## TASK DETAILS
Search the records that follow and extract every line containing the string "resolution".

## DATA SHOWN
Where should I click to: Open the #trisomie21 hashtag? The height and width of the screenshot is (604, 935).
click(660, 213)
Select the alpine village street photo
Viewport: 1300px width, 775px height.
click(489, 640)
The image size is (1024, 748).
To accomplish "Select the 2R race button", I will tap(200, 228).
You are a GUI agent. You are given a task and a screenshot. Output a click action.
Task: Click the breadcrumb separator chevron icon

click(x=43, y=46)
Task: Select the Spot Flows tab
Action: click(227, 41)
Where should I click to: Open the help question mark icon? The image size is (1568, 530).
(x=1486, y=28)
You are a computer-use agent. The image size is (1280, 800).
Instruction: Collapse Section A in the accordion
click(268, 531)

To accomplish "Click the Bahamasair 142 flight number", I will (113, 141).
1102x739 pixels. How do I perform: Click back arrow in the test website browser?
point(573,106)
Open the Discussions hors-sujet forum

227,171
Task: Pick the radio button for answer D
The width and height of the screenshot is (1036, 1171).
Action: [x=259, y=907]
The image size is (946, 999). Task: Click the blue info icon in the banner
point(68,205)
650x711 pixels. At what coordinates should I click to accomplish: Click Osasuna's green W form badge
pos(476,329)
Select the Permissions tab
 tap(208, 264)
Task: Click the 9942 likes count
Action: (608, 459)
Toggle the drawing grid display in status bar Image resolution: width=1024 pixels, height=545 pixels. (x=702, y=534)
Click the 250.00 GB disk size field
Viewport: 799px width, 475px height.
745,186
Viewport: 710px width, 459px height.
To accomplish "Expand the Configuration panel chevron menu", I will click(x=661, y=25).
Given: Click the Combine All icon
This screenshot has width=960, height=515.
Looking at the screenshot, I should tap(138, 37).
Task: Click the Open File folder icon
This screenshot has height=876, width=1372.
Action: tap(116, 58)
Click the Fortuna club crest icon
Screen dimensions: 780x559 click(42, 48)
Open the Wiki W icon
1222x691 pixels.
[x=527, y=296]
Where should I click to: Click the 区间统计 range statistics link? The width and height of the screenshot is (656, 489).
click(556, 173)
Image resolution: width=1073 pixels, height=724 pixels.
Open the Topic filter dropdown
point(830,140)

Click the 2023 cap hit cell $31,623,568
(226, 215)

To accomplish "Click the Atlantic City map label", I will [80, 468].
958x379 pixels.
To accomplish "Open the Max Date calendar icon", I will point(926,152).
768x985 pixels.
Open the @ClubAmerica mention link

## WRITTEN RESPONSE
Toggle the drawing grid display in status bar Image resolution: width=1024 pixels, height=545 pixels. (x=702, y=534)
Image resolution: width=1073 pixels, height=724 pixels.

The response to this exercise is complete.